• Task directions
Filter the lines below, copying only those with the string "agent".

══════

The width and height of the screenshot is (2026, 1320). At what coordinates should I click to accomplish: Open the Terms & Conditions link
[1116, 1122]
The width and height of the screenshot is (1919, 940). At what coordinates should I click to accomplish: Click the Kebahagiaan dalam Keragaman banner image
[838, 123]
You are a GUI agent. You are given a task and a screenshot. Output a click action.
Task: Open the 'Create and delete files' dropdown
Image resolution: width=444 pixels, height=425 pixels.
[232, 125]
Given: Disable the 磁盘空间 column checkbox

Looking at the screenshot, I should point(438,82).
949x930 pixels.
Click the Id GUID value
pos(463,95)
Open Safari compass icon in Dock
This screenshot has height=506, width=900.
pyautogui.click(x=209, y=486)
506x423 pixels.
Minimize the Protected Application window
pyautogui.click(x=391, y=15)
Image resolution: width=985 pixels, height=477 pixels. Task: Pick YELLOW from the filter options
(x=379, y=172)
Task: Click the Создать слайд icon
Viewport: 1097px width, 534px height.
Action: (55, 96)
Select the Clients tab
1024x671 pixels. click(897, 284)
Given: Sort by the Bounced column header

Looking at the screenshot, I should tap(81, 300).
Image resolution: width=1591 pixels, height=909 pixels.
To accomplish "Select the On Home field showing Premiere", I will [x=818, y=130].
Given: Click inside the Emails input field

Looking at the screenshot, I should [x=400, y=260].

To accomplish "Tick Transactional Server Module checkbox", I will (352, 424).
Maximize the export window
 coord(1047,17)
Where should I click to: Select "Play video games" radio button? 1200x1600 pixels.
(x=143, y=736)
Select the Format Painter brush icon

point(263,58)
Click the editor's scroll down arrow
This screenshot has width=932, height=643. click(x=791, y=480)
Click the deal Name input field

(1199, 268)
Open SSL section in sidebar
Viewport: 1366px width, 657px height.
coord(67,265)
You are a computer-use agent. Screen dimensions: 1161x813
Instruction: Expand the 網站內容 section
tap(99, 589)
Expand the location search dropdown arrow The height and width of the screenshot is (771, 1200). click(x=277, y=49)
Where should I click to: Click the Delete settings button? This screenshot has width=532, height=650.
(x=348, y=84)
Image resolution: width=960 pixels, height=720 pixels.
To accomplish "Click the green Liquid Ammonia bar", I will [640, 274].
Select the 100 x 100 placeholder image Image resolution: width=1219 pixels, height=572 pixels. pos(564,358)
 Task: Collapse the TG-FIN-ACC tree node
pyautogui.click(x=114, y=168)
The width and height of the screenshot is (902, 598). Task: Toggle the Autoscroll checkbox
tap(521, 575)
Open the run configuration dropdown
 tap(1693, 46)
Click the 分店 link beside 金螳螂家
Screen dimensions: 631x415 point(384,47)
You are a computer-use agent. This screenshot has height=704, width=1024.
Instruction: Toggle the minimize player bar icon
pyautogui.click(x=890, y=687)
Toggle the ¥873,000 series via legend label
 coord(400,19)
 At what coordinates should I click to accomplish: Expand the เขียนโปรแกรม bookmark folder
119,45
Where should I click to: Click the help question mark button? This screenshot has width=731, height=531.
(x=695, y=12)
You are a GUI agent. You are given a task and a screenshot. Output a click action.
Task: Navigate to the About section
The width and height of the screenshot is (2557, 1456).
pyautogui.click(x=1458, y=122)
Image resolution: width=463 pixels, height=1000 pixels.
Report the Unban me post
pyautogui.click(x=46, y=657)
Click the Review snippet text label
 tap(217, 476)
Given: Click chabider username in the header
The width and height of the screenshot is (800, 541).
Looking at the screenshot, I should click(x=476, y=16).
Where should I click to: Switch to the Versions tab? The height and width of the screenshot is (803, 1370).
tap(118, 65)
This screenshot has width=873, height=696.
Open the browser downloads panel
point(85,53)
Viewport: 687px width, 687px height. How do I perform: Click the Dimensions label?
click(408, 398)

══════

• Response to this task
You are a GUI agent. You are given a task and a screenshot. Output a click action.
You are a computer-use agent. Screen dimensions: 1161x813
You are a computer-use agent. This screenshot has height=704, width=1024.
You are a GUI agent. You are given a task and a screenshot. Output a click action.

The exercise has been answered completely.